Artist Harry Gamboa Jr. at Scripps College on February 28, 2011

I went to the last day of the MOCA Artist’s Museum on January 31 because Lita Albuquerque, my guru, was there that day and I wanted my husband to meet her and see her work in person. She was a delight, as usual, and my husband, good man, also loved her work. The Artist’s Museum was an exhibition of dozens of important artists (including Lita) who have shaped the contemporary art scene in Los Angeles since 1980. I wish we hadn’t waited until the last day to go; we didn’t have nearly enough time to take it all in.

A few of the pieces really stuck with me including the photographs of Chicano men taken by Harry Gamboa Jr. The series of black and white photos showed these men on empty streets, posed with legs slightly spread and chins raised. Are these gang members, criminals? Of course, the men are from all walks of life: writers, artists, engineers, community leaders, professors, etc. Gamboa has cleverly and embarrassingly  drawn us into the issue of stereotyping that all Chicano men live with every day. Now he’ll be coming to Claremont to talk about his work, which has been shown all over the world and parts of which are now permanently archived at Stanford University.

His talk is the second in the artist lecture series on Scripps College campus. He begins at 1:30pm, in the Edwards Humanities Building, room 204.  It’s free and open to the public.

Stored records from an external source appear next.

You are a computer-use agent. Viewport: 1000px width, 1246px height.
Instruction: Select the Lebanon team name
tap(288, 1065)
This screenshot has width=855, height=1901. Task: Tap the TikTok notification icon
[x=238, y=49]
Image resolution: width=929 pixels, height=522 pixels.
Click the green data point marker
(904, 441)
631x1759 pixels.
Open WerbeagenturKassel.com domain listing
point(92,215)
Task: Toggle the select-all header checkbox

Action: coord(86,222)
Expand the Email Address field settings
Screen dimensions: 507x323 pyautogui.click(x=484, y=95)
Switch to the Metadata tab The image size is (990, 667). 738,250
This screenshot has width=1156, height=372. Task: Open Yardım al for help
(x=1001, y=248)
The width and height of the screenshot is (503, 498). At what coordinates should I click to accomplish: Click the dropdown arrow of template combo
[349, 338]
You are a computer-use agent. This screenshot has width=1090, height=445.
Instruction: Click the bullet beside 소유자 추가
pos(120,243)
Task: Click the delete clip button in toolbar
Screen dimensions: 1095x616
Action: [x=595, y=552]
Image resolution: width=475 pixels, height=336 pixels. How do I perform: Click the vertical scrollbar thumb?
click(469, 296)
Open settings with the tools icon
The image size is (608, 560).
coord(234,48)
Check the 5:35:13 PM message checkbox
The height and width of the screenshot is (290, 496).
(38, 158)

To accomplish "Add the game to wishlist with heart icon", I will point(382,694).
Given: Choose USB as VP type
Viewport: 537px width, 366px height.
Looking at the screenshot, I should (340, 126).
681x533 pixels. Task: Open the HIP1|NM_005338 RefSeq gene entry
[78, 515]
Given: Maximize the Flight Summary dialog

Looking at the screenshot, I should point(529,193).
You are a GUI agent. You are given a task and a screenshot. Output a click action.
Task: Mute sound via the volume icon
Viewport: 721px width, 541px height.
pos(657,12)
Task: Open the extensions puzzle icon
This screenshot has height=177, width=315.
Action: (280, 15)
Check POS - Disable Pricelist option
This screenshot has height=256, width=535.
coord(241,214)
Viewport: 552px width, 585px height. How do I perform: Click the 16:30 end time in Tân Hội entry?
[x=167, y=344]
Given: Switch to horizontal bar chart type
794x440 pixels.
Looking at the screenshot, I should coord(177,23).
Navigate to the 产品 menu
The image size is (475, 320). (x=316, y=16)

Here is some general biographical information on Gamboa Jr.:

Harry Gamboa Jr. has been actively creating works in various media/forms that document and interpret the contemporary urban Chicano experience since 1972.

He is a member of the faculty at California Institute of the Arts, lectures in the Chicana/o Studies Department at CSU Northridge, and has also taught at various other universities and art institutions: UC Los Angeles; UCRiverside; UC Irvine; UC Santa Barbara; UC San Diego; CSU Los Angeles; Otis/Parsons; and Maine College of Art.

He co-founded Asco (Spanish for nausea) 1972-1987, the East L.A. conceptual performance art group.

His work has been exhibited nationally and internationally: Museo del Palacio de Bellas Artes, Mexico City (2011); Museum of Contemporary Art, Los Angeles (2010); Musée Nicéphore Niépce, Chalon-sur-Saône, France (2010); Museo de Arte de Zapopan, Guadalajara, México (2010); Musée de l’Elysée, Lausanne, Switzerland (2009); Whitworth Art Gallery, Manchester, United Kingdom (2009); Los Angeles County Museum of Art (2008, 2001); Museo Tamayo Arte Contemporaneo, Mexico City (2008); Japanese American National Museum, Los Angeles (2008); El Museo del Barrio, New York (2008); The Huntington Library, San Marino (2008); Museo José Luis Cuevas, Mexico City (2006); Centre Pompidou, Paris (2006); Museo Nacional de la Estampa, Mexico City (2005); International Center of Photography, New York (2003); MIT List Visual Arts Center (2000); Queens Museum of Art (1999); Smithsonian Institution (1997); Statens Museum for Kunst, Copenhagen (1996); 1995 Biennial, Whitney Museum of American Art; Museum of Modern Art, New York (1994); Getty Research Institute (1994); LAX/CSU Los Angeles (1994); Museum of Contemporary Art, Chicago (1979); Museo de Arte Moderno, Mexico City (1978).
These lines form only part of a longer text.